▸ Your task:
Will you transcribe the entries that follow, exactly and in full?

▸ Supplied records:
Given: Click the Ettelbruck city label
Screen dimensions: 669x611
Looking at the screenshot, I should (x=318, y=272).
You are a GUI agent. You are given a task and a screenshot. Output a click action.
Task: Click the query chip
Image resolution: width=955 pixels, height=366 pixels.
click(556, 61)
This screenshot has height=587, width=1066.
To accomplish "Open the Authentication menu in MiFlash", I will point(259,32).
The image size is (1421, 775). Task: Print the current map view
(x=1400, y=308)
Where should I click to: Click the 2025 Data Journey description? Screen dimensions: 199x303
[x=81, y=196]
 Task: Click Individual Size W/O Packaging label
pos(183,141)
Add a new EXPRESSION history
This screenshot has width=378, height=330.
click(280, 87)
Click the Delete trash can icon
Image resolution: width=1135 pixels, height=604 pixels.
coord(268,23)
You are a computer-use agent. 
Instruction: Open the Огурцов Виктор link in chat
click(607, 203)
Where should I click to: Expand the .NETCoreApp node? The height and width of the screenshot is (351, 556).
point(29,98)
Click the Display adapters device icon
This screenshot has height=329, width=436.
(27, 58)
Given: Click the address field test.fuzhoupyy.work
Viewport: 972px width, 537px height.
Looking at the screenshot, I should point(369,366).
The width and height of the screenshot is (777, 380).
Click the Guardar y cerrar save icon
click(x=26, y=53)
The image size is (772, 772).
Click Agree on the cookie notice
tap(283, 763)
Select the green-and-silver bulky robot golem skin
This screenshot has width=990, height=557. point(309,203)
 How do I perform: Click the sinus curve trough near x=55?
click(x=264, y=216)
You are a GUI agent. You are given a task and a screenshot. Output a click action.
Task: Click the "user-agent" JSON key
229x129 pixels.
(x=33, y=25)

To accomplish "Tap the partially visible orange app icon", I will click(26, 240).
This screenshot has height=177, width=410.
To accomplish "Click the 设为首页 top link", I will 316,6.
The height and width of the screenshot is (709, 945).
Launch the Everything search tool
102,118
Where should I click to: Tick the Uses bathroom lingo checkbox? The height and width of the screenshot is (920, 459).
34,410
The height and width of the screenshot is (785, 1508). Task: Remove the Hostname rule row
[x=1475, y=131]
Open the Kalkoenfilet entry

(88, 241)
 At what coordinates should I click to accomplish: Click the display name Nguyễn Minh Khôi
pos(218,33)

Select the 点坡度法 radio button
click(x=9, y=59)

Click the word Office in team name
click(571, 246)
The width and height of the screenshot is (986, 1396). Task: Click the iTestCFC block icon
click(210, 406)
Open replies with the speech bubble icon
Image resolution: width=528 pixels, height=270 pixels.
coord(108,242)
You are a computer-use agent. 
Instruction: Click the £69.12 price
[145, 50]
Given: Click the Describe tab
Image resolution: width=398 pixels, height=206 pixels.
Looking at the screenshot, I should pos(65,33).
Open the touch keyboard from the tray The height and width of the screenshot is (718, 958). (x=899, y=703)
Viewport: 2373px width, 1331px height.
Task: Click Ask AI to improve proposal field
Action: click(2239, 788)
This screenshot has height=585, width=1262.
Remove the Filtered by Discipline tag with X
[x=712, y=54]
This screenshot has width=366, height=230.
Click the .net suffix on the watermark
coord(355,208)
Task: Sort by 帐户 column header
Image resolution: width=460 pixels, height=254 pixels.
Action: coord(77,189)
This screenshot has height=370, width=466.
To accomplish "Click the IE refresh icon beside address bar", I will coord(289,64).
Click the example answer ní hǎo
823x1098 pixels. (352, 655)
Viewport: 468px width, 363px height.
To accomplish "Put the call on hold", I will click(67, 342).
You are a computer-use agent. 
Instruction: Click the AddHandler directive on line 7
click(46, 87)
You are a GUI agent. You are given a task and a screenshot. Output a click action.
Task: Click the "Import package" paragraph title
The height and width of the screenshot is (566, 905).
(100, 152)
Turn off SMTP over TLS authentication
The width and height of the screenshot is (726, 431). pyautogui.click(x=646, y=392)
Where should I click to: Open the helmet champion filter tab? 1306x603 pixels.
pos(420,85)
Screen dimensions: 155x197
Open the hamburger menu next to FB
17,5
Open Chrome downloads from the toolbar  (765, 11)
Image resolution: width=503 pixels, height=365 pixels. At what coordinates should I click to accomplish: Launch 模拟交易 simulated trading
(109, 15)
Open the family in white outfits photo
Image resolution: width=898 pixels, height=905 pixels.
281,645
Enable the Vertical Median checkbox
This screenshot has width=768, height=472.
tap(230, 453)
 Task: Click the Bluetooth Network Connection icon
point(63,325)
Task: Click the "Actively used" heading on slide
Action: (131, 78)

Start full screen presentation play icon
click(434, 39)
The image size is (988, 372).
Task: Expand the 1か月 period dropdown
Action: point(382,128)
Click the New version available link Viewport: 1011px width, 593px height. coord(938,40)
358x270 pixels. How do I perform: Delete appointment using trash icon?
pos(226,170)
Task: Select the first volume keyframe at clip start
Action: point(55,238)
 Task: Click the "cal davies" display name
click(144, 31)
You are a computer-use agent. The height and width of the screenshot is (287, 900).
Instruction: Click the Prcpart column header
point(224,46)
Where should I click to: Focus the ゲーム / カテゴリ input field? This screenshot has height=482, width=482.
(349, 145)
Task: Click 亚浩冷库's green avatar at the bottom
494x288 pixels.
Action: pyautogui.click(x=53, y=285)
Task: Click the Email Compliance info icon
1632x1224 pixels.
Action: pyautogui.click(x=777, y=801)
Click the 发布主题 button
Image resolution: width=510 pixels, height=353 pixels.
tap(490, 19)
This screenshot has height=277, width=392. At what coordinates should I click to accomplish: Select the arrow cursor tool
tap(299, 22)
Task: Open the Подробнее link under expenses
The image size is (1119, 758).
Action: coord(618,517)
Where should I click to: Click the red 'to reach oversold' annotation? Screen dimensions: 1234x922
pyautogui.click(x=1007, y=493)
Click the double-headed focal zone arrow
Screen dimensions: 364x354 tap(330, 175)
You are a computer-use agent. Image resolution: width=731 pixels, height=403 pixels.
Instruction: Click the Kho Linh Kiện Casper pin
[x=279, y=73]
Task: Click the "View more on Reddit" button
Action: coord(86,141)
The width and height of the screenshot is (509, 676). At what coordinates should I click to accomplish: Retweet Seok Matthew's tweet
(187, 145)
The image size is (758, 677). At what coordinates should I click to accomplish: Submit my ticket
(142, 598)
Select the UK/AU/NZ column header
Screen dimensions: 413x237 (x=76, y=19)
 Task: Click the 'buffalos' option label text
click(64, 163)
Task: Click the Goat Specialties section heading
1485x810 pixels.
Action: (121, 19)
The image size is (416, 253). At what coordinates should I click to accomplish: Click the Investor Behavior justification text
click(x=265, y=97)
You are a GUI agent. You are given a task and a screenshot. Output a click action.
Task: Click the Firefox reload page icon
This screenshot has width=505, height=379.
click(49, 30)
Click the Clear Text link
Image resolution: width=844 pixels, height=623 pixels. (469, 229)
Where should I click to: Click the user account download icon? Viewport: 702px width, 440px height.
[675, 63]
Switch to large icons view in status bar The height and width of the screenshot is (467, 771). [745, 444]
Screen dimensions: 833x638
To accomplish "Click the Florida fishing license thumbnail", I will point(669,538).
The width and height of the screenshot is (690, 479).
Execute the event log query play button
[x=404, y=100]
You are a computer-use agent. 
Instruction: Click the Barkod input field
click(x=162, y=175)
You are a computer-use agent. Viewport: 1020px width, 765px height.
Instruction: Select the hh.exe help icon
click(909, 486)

▸ Solution for this task:
Given: Click the Ettelbruck city label
Screen dimensions: 669x611
Looking at the screenshot, I should (x=318, y=272).
You are a GUI agent. You are given a task and a screenshot. Output a click action.
Task: Click the query chip
Image resolution: width=955 pixels, height=366 pixels.
click(556, 61)
This screenshot has height=587, width=1066.
To accomplish "Open the Authentication menu in MiFlash", I will point(259,32).
The image size is (1421, 775). Task: Print the current map view
(x=1400, y=308)
Where should I click to: Click the 2025 Data Journey description? Screen dimensions: 199x303
[x=81, y=196]
 Task: Click Individual Size W/O Packaging label
pos(183,141)
Add a new EXPRESSION history
This screenshot has width=378, height=330.
click(280, 87)
Click the Delete trash can icon
Image resolution: width=1135 pixels, height=604 pixels.
coord(268,23)
You are a computer-use agent. 
Instruction: Open the Огурцов Виктор link in chat
click(607, 203)
Where should I click to: Expand the .NETCoreApp node? The height and width of the screenshot is (351, 556).
point(29,98)
Click the Display adapters device icon
This screenshot has height=329, width=436.
(27, 58)
Given: Click the address field test.fuzhoupyy.work
Viewport: 972px width, 537px height.
Looking at the screenshot, I should point(369,366).
The width and height of the screenshot is (777, 380).
Click the Guardar y cerrar save icon
click(x=26, y=53)
The image size is (772, 772).
Click Agree on the cookie notice
tap(283, 763)
Select the green-and-silver bulky robot golem skin
This screenshot has width=990, height=557. point(309,203)
 How do I perform: Click the sinus curve trough near x=55?
click(x=264, y=216)
You are a GUI agent. You are given a task and a screenshot. Output a click action.
Task: Click the "user-agent" JSON key
229x129 pixels.
(x=33, y=25)

To accomplish "Tap the partially visible orange app icon", I will click(26, 240).
This screenshot has height=177, width=410.
To accomplish "Click the 设为首页 top link", I will 316,6.
The height and width of the screenshot is (709, 945).
Launch the Everything search tool
102,118
Where should I click to: Tick the Uses bathroom lingo checkbox? The height and width of the screenshot is (920, 459).
34,410
The height and width of the screenshot is (785, 1508). Task: Remove the Hostname rule row
[x=1475, y=131]
Open the Kalkoenfilet entry

(88, 241)
 At what coordinates should I click to accomplish: Click the display name Nguyễn Minh Khôi
pos(218,33)

Select the 点坡度法 radio button
click(x=9, y=59)

Click the word Office in team name
click(571, 246)
The width and height of the screenshot is (986, 1396). Task: Click the iTestCFC block icon
click(210, 406)
Open replies with the speech bubble icon
Image resolution: width=528 pixels, height=270 pixels.
coord(108,242)
You are a computer-use agent. 
Instruction: Click the £69.12 price
[145, 50]
Given: Click the Describe tab
Image resolution: width=398 pixels, height=206 pixels.
Looking at the screenshot, I should pos(65,33).
Open the touch keyboard from the tray The height and width of the screenshot is (718, 958). (x=899, y=703)
Viewport: 2373px width, 1331px height.
Task: Click Ask AI to improve proposal field
Action: click(2239, 788)
This screenshot has height=585, width=1262.
Remove the Filtered by Discipline tag with X
[x=712, y=54]
This screenshot has width=366, height=230.
Click the .net suffix on the watermark
coord(355,208)
Task: Sort by 帐户 column header
Image resolution: width=460 pixels, height=254 pixels.
Action: coord(77,189)
This screenshot has height=370, width=466.
To accomplish "Click the IE refresh icon beside address bar", I will coord(289,64).
Click the example answer ní hǎo
823x1098 pixels. (352, 655)
Viewport: 468px width, 363px height.
To accomplish "Put the call on hold", I will click(67, 342).
You are a computer-use agent. 
Instruction: Click the AddHandler directive on line 7
click(46, 87)
You are a GUI agent. You are given a task and a screenshot. Output a click action.
Task: Click the "Import package" paragraph title
The height and width of the screenshot is (566, 905).
(100, 152)
Turn off SMTP over TLS authentication
The width and height of the screenshot is (726, 431). pyautogui.click(x=646, y=392)
Where should I click to: Open the helmet champion filter tab? 1306x603 pixels.
pos(420,85)
Screen dimensions: 155x197
Open the hamburger menu next to FB
17,5
Open Chrome downloads from the toolbar  (765, 11)
Image resolution: width=503 pixels, height=365 pixels. At what coordinates should I click to accomplish: Launch 模拟交易 simulated trading
(109, 15)
Open the family in white outfits photo
Image resolution: width=898 pixels, height=905 pixels.
281,645
Enable the Vertical Median checkbox
This screenshot has width=768, height=472.
tap(230, 453)
 Task: Click the Bluetooth Network Connection icon
point(63,325)
Task: Click the "Actively used" heading on slide
Action: (131, 78)

Start full screen presentation play icon
click(434, 39)
The image size is (988, 372).
Task: Expand the 1か月 period dropdown
Action: point(382,128)
Click the New version available link Viewport: 1011px width, 593px height. coord(938,40)
358x270 pixels. How do I perform: Delete appointment using trash icon?
pos(226,170)
Task: Select the first volume keyframe at clip start
Action: point(55,238)
 Task: Click the "cal davies" display name
click(144, 31)
You are a computer-use agent. The height and width of the screenshot is (287, 900).
Instruction: Click the Prcpart column header
point(224,46)
Where should I click to: Focus the ゲーム / カテゴリ input field? This screenshot has height=482, width=482.
(349, 145)
Task: Click 亚浩冷库's green avatar at the bottom
494x288 pixels.
Action: pyautogui.click(x=53, y=285)
Task: Click the Email Compliance info icon
1632x1224 pixels.
Action: pyautogui.click(x=777, y=801)
Click the 发布主题 button
Image resolution: width=510 pixels, height=353 pixels.
tap(490, 19)
This screenshot has height=277, width=392. At what coordinates should I click to accomplish: Select the arrow cursor tool
tap(299, 22)
Task: Open the Подробнее link under expenses
The image size is (1119, 758).
Action: coord(618,517)
Where should I click to: Click the red 'to reach oversold' annotation? Screen dimensions: 1234x922
pyautogui.click(x=1007, y=493)
Click the double-headed focal zone arrow
Screen dimensions: 364x354 tap(330, 175)
You are a computer-use agent. Image resolution: width=731 pixels, height=403 pixels.
Instruction: Click the Kho Linh Kiện Casper pin
[x=279, y=73]
Task: Click the "View more on Reddit" button
Action: coord(86,141)
The width and height of the screenshot is (509, 676). At what coordinates should I click to accomplish: Retweet Seok Matthew's tweet
(187, 145)
The image size is (758, 677). At what coordinates should I click to accomplish: Submit my ticket
(142, 598)
Select the UK/AU/NZ column header
Screen dimensions: 413x237 (x=76, y=19)
 Task: Click the 'buffalos' option label text
click(64, 163)
Task: Click the Goat Specialties section heading
1485x810 pixels.
Action: (121, 19)
The image size is (416, 253). At what coordinates should I click to accomplish: Click the Investor Behavior justification text
click(x=265, y=97)
You are a GUI agent. You are given a task and a screenshot. Output a click action.
Task: Click the Firefox reload page icon
This screenshot has width=505, height=379.
click(49, 30)
Click the Clear Text link
Image resolution: width=844 pixels, height=623 pixels. (469, 229)
Where should I click to: Click the user account download icon? Viewport: 702px width, 440px height.
[675, 63]
Switch to large icons view in status bar The height and width of the screenshot is (467, 771). [745, 444]
Screen dimensions: 833x638
To accomplish "Click the Florida fishing license thumbnail", I will point(669,538).
The width and height of the screenshot is (690, 479).
Execute the event log query play button
[x=404, y=100]
You are a computer-use agent. 
Instruction: Click the Barkod input field
click(x=162, y=175)
You are a computer-use agent. Viewport: 1020px width, 765px height.
Instruction: Select the hh.exe help icon
click(909, 486)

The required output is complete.